Aku tak ingat lagi bagaimana melawan dan ini berbahaya. Sedangkan di bagian-bagian dunia yang lain tengah bergejolak. Orang-orang mati ditembak di jalan-jalan. Semua tatanan sosial berubah panjang dan terekam dalam layar-layar. Cerita-cerita gelap, film-film yang bagai mimpi buruk, mengalir begitu saja dalam sekian tombol akses. Begitu mudahnya melarikan diri dari kenyataan akhir-akhir ini. Seringkali semua film sains fiksi itu berubah menjadi kenyataan di dunia yang sekarang. Aku merasa membelah diriku menjadi sekian kepribadian. Berada di ruang yang berbeda-beda dalam sepersekian detik dari terlalu banyak pilihan. Namun lagi, aku tak ingat lagi bagaimana melawan dan ini berbahaya.
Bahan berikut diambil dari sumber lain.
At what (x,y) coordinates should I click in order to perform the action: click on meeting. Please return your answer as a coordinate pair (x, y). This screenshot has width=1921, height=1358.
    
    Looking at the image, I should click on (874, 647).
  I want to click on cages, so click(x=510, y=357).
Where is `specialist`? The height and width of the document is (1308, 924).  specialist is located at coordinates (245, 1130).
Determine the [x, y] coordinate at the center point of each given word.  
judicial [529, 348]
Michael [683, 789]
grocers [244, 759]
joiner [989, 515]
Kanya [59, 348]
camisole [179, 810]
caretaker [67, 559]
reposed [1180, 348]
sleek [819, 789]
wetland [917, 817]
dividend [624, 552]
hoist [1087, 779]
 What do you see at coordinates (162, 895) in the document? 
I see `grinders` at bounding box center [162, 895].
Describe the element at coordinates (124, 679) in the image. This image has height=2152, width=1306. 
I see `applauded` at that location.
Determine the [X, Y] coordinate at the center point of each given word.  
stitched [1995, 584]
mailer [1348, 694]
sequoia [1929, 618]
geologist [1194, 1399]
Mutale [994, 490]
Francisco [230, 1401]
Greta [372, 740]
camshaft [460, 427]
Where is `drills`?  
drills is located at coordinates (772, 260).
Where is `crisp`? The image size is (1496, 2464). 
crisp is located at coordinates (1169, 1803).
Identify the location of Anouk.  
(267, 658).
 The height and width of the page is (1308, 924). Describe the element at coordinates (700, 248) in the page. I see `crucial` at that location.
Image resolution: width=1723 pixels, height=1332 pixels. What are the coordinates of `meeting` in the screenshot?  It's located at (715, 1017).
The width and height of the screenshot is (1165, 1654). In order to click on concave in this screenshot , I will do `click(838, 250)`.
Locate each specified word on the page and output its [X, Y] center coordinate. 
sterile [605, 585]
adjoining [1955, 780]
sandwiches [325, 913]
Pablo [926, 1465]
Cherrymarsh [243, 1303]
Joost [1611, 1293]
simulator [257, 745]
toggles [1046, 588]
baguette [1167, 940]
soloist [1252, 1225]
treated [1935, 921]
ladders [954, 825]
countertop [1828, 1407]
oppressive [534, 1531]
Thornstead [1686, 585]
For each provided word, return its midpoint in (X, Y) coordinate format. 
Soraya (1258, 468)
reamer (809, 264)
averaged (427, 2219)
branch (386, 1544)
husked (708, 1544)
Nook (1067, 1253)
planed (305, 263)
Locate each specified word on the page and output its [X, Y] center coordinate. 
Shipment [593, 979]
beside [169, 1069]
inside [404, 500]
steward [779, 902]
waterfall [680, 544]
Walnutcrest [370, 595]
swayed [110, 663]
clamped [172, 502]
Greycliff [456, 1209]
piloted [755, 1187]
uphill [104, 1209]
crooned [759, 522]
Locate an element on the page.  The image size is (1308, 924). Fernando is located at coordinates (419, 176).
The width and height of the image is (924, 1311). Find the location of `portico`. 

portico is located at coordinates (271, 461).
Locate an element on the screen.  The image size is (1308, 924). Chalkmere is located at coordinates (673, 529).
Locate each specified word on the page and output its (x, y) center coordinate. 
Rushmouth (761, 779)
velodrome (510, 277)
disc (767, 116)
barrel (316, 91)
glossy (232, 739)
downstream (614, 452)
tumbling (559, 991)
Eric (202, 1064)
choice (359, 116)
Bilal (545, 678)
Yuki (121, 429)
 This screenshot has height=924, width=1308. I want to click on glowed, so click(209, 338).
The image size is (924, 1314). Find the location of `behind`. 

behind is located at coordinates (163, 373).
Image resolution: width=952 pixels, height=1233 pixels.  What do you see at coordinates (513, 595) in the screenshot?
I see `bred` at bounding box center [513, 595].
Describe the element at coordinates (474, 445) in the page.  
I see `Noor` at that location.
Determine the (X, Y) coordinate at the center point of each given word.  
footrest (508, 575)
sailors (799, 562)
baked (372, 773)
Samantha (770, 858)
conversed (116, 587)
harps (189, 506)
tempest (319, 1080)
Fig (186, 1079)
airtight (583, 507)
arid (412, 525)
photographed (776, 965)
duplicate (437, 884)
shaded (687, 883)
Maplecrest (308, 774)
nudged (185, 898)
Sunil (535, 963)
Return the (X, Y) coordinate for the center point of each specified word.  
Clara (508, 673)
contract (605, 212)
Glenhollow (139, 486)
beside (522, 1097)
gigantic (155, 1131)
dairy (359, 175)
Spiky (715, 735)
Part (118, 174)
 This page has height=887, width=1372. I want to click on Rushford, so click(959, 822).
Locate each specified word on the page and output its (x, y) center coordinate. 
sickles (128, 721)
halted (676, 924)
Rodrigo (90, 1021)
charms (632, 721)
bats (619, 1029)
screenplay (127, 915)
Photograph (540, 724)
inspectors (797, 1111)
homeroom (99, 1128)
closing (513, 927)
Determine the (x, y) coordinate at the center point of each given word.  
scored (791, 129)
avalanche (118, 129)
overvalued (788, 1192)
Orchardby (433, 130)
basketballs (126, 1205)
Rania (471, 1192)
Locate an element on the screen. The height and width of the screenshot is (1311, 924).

Jika kegelapan mewujud bagai kata-kata, kegelapan merawatku di kota ini bagai malam yang tak berbintang. Aku mencari sekian kerlip di angkasa dan tak jua menemukannya. Seolah ada sesuatu yang tak terlihat mencoba menenggelamkanku kembali ke dalam lumpur ingatan. Kegelapan tak hanya berhenti di sana, ia juga melahap janji demi janji. Yang semakin jauh untuk digapai. Seolah selalu ada satu tarikan nafas panjang yang harus kuhembuskan untuk mencapainya dan seperti Sisifus, hal-hal itu tak juga tiba. Bola-bola kesabaran yang disarankan semakin besar, bergulir entah di jurang yang mana.
Aku tak tahu apakah jika kegelapan kutitipkan, aku akan menemukan harapan.